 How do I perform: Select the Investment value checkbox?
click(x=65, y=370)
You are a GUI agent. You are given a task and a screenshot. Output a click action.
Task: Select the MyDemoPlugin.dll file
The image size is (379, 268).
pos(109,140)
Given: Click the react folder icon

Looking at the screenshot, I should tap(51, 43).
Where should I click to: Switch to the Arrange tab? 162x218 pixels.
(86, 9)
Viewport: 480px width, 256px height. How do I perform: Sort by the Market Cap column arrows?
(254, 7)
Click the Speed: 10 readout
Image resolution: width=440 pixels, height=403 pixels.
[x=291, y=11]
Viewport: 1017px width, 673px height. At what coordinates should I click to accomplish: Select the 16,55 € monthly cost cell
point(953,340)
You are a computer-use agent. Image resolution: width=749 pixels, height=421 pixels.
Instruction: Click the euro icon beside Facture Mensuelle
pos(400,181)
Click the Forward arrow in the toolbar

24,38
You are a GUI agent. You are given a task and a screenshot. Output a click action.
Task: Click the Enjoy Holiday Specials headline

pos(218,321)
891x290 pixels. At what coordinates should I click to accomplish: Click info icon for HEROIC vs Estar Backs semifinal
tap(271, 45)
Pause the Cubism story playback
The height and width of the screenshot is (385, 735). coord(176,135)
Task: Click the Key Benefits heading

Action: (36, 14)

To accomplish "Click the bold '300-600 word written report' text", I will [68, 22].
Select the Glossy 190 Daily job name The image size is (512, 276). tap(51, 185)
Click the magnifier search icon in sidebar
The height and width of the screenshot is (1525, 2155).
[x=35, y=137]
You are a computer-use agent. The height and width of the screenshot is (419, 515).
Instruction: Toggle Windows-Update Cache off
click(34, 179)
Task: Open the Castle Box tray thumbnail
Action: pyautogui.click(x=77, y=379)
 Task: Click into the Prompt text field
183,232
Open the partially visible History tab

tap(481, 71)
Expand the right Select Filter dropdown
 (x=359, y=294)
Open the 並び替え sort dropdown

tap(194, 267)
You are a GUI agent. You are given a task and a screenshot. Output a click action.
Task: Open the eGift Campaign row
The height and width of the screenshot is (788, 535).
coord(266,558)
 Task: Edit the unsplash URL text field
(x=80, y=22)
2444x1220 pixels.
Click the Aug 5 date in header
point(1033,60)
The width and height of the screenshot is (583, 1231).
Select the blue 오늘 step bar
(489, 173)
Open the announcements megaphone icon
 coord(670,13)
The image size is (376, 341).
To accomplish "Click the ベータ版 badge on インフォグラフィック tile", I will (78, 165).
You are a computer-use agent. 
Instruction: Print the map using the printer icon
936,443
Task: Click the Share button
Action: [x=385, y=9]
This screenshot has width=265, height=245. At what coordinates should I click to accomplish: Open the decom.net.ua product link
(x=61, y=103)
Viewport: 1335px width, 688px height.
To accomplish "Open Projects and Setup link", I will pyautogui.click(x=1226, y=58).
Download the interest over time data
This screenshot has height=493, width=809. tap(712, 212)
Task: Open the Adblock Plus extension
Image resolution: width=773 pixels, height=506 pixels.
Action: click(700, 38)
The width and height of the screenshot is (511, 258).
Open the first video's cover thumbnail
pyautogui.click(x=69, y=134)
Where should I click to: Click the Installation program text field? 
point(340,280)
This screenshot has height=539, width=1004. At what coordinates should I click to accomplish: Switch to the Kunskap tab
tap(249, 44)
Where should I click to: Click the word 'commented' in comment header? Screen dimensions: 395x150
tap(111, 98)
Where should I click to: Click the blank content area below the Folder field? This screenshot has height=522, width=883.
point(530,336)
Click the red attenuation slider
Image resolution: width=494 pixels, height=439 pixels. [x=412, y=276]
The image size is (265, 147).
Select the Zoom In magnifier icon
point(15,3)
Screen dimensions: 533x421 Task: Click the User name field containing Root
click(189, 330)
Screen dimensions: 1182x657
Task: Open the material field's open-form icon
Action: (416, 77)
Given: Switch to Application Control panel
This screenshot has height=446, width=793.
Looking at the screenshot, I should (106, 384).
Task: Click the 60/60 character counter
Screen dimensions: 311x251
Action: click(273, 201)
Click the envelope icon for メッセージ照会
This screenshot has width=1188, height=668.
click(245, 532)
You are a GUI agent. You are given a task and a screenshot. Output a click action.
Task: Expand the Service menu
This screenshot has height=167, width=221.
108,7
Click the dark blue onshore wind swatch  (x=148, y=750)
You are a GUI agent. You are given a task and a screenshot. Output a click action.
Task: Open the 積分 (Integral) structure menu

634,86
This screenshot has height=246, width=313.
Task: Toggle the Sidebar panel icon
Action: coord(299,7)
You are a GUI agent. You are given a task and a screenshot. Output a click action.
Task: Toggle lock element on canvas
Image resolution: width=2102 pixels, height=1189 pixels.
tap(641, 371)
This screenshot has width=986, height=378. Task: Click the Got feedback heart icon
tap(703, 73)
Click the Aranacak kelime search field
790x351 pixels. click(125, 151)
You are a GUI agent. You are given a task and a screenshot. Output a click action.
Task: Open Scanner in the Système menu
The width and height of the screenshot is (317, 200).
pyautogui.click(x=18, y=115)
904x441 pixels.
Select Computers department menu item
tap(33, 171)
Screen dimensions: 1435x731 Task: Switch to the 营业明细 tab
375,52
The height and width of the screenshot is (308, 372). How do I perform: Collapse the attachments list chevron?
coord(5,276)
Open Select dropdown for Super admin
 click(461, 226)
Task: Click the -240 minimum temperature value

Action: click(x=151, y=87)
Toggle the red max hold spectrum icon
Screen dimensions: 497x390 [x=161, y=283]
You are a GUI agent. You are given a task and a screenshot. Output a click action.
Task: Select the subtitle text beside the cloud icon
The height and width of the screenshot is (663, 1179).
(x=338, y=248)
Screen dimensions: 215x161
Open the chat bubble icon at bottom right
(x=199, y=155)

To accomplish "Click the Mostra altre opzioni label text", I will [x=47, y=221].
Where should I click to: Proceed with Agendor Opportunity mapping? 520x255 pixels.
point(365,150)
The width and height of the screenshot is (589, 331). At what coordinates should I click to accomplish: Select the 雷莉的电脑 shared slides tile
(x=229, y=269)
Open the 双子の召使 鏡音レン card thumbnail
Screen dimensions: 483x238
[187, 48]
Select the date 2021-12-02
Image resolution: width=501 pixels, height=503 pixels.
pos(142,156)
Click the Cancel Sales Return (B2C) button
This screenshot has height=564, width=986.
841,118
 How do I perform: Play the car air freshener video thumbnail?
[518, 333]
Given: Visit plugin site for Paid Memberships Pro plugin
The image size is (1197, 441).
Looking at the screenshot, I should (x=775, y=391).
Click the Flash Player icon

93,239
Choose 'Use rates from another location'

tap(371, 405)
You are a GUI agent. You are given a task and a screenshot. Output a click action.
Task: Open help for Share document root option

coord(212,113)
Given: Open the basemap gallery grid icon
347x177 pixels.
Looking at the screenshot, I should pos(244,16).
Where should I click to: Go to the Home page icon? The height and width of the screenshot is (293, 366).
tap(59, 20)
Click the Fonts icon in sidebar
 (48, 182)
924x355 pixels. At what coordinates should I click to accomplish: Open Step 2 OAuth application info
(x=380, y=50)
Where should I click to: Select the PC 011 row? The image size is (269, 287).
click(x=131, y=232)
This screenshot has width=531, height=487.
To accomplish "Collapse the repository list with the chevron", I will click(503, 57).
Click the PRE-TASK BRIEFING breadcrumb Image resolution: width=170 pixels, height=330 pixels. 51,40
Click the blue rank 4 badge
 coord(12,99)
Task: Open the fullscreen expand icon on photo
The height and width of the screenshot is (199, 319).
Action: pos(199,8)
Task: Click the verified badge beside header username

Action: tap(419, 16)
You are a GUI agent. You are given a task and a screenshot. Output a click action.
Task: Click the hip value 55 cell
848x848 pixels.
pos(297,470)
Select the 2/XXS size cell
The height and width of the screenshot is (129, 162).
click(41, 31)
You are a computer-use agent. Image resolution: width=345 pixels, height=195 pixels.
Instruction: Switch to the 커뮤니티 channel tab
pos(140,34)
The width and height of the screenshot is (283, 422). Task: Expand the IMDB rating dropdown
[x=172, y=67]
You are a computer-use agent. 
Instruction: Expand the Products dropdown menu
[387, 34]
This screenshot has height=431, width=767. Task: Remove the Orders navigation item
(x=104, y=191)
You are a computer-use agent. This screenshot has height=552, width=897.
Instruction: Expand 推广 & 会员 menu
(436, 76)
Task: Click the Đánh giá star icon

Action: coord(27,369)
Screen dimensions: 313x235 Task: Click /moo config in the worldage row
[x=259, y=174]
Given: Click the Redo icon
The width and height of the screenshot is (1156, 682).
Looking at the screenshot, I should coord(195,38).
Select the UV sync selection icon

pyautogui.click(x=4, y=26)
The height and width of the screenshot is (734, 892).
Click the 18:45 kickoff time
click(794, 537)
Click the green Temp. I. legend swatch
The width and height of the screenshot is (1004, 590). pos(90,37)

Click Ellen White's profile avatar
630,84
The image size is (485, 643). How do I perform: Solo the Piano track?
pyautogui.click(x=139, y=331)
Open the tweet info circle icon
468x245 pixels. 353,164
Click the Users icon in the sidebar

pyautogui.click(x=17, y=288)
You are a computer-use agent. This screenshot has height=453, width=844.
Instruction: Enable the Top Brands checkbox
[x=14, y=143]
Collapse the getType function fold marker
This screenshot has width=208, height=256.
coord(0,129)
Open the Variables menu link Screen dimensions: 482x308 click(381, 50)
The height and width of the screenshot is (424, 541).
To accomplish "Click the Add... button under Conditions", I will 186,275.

### What to do
Return nothing but the lines from the start of the listing above through the line containing "2444x1220 pixels.", exactly as given.

### Task result
 How do I perform: Select the Investment value checkbox?
click(x=65, y=370)
You are a GUI agent. You are given a task and a screenshot. Output a click action.
Task: Select the MyDemoPlugin.dll file
The image size is (379, 268).
pos(109,140)
Given: Click the react folder icon

Looking at the screenshot, I should tap(51, 43).
Where should I click to: Switch to the Arrange tab? 162x218 pixels.
(86, 9)
Viewport: 480px width, 256px height. How do I perform: Sort by the Market Cap column arrows?
(254, 7)
Click the Speed: 10 readout
Image resolution: width=440 pixels, height=403 pixels.
[x=291, y=11]
Viewport: 1017px width, 673px height. At what coordinates should I click to accomplish: Select the 16,55 € monthly cost cell
point(953,340)
You are a computer-use agent. Image resolution: width=749 pixels, height=421 pixels.
Instruction: Click the euro icon beside Facture Mensuelle
pos(400,181)
Click the Forward arrow in the toolbar

24,38
You are a GUI agent. You are given a task and a screenshot. Output a click action.
Task: Click the Enjoy Holiday Specials headline

pos(218,321)
891x290 pixels. At what coordinates should I click to accomplish: Click info icon for HEROIC vs Estar Backs semifinal
tap(271, 45)
Pause the Cubism story playback
The height and width of the screenshot is (385, 735). coord(176,135)
Task: Click the Key Benefits heading

Action: (36, 14)

To accomplish "Click the bold '300-600 word written report' text", I will [68, 22].
Select the Glossy 190 Daily job name The image size is (512, 276). tap(51, 185)
Click the magnifier search icon in sidebar
The height and width of the screenshot is (1525, 2155).
[x=35, y=137]
You are a computer-use agent. The height and width of the screenshot is (419, 515).
Instruction: Toggle Windows-Update Cache off
click(34, 179)
Task: Open the Castle Box tray thumbnail
Action: pyautogui.click(x=77, y=379)
 Task: Click into the Prompt text field
183,232
Open the partially visible History tab

tap(481, 71)
Expand the right Select Filter dropdown
 (x=359, y=294)
Open the 並び替え sort dropdown

tap(194, 267)
You are a GUI agent. You are given a task and a screenshot. Output a click action.
Task: Open the eGift Campaign row
The height and width of the screenshot is (788, 535).
coord(266,558)
 Task: Edit the unsplash URL text field
(x=80, y=22)
2444x1220 pixels.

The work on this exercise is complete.